> [Texte]:
......

Le premier élément est constitué des années pétersbourgeoises (1991-1996) de Vladimir Poutine. À la tête du comité des relations extérieures de la ville, un système de corruption est mis en place, fait de commissions occultes, de racket sur les activités économiques de la ville et de son port, de ventes frauduleuses de licences d’exportation. Tout cela a été abondamment documenté. Dès 1992, un rapport de la députée Marina Salié et d’élus de Saint-Pétersbourg dévoile le système de fraudes. Des documents officiels montrent l’implication directe de Vladimir Poutine, alors adjoint du maire « démocrate » Anatoli Sobtchak, et demandent son limogeage.

Par la suite, plusieurs hommes d’affaires témoigneront de ce système, tout comme des enquêteurs russes spécialisés dans la criminalité économique. Le plus célèbre est Andrei Zykov. En 1999, il faisait partie d’une brigade d’enquêteurs qui s’est cassé les dents sur une tentaculaire affaire de détournements de fonds publics à Saint-Pétersbourg impliquant Vladimir Poutine. L’enquête a été classée sans suite en 2000. Zykov a été contraint de prendre une retraite anticipée l’année suivante. « Sous Poutine, la corruption est devenue systémique,expliquait-il  à Mediapart en 2017. Ce modèle de corruption est né dans les années 1990 à Saint-Pétersbourg. Encore aujourd’hui, autour de lui, on retrouve les mêmes personnes et les mêmes liens. »

Remarqué pour son efficacité, Poutine est propulsé en juillet 1998 à la tête du FSB (héritier du KGB).

En 1996, quand Sobtchak perd la mairie de Saint-Pétersbourg, le système Poutine aurait pu s’écrouler. Il va au contraire prospérer, cette fois au cœur du pouvoir. Pavel Borodine appelle en effet Vladimir Poutine à ses côtés pour gérer à Moscou ce qui va devenir le « scandale Mabetex », du nom d’une compagnie albano-kosovare basée en Suisse. Surnommé l’« intendant du Kremlin », Borodine est chargé de la direction des affaires présidentielles. Et la rénovation totale des bâtiments du Kremlin, entre autres, par la société Mabetex, va donner lieu à des détournements massifs, estimés à plus de 60 millions de dollars, en faveur de la famille Eltsine.

......

> [Consigne]: Relevez toutes les personnes que le texte nomme avec leur prénom et leur nom, dans l'ordre de leur première apparition.

[Éléments tirés d'une source de données]
......

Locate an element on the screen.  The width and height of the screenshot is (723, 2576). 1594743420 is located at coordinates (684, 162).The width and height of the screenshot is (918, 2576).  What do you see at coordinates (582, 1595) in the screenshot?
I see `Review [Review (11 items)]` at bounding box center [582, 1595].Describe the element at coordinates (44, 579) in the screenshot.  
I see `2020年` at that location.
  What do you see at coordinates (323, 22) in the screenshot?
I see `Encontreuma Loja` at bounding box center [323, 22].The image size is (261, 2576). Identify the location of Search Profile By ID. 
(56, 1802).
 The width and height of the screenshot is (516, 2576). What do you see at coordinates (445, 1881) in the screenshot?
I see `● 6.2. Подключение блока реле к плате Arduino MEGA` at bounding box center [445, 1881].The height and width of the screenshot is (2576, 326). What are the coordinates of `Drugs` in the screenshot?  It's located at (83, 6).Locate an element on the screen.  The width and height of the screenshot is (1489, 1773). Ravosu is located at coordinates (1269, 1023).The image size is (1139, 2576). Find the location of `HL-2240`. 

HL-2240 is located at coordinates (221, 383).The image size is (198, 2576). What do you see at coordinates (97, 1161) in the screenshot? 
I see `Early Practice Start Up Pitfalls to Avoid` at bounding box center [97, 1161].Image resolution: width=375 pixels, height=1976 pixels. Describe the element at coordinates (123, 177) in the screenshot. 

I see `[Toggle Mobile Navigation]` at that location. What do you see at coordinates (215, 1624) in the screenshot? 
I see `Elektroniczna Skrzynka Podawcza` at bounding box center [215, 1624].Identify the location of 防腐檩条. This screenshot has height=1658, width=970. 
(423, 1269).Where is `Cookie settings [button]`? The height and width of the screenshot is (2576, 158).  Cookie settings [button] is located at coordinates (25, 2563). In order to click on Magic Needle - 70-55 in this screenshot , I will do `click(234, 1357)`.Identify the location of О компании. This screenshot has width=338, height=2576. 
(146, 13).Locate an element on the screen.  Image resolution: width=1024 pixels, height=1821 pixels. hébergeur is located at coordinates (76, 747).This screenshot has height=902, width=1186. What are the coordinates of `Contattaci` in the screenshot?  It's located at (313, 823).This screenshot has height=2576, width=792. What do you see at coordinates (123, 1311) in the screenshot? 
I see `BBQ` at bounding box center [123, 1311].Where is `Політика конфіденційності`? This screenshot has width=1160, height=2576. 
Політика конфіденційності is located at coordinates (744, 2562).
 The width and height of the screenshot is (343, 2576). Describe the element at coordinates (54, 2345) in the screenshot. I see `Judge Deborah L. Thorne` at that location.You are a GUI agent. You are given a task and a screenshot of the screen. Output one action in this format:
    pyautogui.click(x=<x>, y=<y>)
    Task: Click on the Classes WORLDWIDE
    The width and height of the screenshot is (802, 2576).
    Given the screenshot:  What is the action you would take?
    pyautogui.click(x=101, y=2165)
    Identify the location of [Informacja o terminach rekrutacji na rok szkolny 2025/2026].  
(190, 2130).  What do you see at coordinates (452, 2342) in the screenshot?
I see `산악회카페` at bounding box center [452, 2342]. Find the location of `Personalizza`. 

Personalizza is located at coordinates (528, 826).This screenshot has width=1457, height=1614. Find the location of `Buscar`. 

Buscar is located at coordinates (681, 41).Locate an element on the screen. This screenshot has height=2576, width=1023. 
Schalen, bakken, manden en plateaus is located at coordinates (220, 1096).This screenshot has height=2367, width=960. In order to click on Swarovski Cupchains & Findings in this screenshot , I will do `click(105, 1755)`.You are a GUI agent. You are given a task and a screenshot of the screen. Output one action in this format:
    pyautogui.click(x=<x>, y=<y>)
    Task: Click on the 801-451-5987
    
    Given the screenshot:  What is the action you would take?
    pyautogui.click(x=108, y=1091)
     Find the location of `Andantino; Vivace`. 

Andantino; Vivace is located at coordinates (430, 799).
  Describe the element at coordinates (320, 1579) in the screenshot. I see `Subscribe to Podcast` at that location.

......

> [Réponse]:
- Vladimir Poutine
- Marina Salié
- Anatoli Sobtchak
- Andrei Zykov
- Pavel Borodine